Каким-то чутьем Винтер находил в темноте дорогу, и довольно быстро они добрались до монастыря францисканцев. Грузовичок Винтер загнал на стоянку. В монастырь они пришли пешком. Там их ждали, но появление женщины не было предусмотрено, и Винтеру пришлось уговаривать настоятеля. Их поместили в гостевом флигеле. Проспали до вечерней обедни, апельсинно-оранжевое солнце уже опускалось, заглядывая в келью. Монастырь стоял над обрывом. Каменные лестницы вели в низину, в городок, рассыпанный между зелеными холмами.

Железное распятие на стене. Побеленные голые стены, железная кровать, на которой они спали, стол, два стула, на столе – библия в черном кожаном переплете. И тишина. Настоянная десятилетиями молитв тишина, которую не нарушали ни пение птиц, ни стук башмаков по каменным плитам монастырского двора. Они сидели, блаженно отдаваясь покою. Здешний покой располагал к сосредоточенности, к внутренней жизни, не имеющей ничего общего с их волнениями.

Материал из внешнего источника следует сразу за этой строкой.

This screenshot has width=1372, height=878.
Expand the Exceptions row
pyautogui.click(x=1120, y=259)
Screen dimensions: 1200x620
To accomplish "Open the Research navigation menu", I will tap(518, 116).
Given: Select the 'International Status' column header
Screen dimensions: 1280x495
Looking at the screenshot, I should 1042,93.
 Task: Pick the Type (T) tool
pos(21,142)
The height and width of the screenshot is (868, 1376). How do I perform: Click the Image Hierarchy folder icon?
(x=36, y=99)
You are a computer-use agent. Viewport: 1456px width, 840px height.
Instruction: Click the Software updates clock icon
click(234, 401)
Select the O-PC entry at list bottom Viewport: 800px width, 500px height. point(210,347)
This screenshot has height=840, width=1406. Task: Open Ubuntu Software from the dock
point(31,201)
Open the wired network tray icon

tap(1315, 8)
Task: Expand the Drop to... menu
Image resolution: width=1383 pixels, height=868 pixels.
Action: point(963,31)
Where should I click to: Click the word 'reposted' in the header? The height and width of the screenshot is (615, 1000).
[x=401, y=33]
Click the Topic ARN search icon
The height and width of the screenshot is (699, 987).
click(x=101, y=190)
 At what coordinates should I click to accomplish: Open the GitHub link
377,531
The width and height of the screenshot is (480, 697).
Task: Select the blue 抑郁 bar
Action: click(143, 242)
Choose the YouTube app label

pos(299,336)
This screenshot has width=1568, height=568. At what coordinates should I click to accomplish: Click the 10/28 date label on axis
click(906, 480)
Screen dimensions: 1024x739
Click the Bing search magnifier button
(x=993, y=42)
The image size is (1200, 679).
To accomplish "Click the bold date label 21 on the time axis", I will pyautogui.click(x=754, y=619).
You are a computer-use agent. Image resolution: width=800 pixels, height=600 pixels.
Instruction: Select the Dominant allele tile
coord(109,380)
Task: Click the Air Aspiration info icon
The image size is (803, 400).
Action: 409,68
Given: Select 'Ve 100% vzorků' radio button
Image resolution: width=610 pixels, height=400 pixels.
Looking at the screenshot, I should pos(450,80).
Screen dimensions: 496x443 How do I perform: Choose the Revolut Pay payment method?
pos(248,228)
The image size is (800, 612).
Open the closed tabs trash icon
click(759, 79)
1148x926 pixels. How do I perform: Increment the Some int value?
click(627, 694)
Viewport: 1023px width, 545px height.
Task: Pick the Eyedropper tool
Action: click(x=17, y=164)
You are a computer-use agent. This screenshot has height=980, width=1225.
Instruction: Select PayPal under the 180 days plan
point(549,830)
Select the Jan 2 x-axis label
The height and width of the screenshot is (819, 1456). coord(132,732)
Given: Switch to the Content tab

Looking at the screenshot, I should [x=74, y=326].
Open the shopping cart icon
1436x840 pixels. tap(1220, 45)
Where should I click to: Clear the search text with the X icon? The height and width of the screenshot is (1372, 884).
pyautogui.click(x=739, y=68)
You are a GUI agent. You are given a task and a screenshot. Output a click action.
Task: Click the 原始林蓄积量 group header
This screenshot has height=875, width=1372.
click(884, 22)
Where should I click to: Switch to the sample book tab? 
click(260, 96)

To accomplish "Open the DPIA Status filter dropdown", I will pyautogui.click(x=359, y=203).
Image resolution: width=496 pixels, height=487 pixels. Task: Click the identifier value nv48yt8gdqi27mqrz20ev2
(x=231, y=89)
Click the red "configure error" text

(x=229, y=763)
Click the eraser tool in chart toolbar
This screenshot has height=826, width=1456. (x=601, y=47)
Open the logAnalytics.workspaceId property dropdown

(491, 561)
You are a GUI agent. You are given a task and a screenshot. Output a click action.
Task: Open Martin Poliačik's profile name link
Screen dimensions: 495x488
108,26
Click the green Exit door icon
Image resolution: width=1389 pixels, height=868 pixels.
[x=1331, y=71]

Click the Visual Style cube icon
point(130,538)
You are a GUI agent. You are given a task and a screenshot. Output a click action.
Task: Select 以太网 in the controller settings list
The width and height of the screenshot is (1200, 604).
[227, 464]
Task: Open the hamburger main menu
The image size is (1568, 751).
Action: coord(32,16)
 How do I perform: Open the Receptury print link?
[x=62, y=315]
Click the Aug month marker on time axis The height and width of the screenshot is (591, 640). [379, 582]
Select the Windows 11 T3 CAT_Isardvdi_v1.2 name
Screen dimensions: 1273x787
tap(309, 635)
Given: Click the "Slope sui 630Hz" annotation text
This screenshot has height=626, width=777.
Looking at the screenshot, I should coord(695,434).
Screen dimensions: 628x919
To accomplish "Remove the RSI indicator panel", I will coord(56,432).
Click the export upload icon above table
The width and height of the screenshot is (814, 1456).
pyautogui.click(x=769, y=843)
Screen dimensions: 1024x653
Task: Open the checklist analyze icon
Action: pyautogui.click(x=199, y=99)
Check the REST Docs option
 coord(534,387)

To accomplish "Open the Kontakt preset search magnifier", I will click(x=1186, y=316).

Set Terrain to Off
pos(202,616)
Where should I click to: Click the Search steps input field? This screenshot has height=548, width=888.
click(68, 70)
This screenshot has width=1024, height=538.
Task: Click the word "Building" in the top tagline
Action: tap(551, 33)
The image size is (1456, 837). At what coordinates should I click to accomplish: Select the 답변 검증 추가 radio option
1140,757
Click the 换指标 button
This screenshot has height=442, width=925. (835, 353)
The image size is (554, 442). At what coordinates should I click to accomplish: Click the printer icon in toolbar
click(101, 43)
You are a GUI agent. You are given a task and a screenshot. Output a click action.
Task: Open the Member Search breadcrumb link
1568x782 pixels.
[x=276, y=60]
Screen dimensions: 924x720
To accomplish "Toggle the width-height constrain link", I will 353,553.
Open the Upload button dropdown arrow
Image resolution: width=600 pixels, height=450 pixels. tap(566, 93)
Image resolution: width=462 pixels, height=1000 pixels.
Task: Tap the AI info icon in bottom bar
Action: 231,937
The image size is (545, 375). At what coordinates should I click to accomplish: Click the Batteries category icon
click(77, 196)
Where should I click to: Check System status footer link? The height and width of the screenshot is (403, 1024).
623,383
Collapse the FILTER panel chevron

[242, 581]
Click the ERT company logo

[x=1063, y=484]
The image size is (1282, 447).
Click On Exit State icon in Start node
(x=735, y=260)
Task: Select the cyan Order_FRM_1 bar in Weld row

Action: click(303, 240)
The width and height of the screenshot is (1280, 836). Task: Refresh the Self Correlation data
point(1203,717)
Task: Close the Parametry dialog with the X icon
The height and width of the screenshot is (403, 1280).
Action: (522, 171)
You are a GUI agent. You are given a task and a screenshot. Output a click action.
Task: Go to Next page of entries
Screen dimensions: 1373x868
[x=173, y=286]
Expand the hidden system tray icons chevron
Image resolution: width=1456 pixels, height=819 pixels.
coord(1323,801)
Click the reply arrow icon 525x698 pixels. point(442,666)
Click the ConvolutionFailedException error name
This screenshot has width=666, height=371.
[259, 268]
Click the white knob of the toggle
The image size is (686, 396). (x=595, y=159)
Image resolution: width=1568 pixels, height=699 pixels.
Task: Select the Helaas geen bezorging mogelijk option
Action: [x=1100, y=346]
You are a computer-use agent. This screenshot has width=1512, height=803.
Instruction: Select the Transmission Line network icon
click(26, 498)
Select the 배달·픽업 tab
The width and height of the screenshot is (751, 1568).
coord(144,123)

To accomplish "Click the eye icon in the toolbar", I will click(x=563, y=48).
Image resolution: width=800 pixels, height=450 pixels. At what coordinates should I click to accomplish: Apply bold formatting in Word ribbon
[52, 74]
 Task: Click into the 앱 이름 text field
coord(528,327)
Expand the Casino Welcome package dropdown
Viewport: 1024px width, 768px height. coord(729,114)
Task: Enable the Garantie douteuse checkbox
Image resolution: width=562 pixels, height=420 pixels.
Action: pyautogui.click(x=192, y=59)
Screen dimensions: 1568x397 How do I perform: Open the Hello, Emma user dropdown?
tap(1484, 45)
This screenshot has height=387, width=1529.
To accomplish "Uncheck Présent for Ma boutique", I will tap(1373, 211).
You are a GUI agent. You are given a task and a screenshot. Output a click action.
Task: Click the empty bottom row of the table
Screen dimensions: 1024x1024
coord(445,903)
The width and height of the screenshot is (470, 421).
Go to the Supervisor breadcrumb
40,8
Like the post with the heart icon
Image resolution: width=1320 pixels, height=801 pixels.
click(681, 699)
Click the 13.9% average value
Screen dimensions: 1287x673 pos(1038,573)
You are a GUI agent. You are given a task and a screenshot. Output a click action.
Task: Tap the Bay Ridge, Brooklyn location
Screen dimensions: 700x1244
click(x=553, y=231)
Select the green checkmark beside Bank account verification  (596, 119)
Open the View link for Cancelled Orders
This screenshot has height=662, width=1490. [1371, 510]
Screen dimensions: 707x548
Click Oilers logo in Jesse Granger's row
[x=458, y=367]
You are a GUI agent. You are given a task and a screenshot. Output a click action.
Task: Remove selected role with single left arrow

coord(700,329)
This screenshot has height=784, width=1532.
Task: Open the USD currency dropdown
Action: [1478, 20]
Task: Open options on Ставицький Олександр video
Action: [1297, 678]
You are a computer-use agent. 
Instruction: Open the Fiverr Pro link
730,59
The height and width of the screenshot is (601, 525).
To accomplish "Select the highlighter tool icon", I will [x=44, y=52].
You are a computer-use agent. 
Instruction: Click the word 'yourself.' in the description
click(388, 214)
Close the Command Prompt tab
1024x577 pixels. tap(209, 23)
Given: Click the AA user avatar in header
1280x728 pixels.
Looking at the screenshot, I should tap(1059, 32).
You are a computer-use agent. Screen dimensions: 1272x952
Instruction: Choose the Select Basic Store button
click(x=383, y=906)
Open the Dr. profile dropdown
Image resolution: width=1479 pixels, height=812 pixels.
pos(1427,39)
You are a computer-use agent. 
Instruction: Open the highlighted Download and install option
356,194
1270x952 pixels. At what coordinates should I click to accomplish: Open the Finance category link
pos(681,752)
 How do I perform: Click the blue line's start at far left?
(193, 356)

Зазвонил колокол, созывая к вечерней молитве. Энн спустилась в церковь. Андреа остался. Из детства приходили слова молитв. Когда-то он повторял их вслед за матерью, не вдумываясь в смысл. "Ты, Господи, щит предо мною, слава моя, и Ты вознесешь голову мою…", "Да услышит тебя Господь в дни печали, да защитит тебя имя Бога"… В нем никогда не было насмешки над верующими. Он считал, что это остатки прошлого страха перед могуществом природы. В Бога он не верил. Старинный этот монастырь внушал не веру, скорее уважение к людям, которые здесь годами размышляли о таинствах Священного писания. Работа мысли для Андреа много значила, но он не знал, можно ли мыслью дотянуться до Бога. Его мысль никогда не обращалась в эту сторону жизни. И то, что сейчас он чувствовал, было странно. Вместо "помилуй" он просил: "Спаси! Спаси нас обоих, дай ей силы выдержать этот путь!"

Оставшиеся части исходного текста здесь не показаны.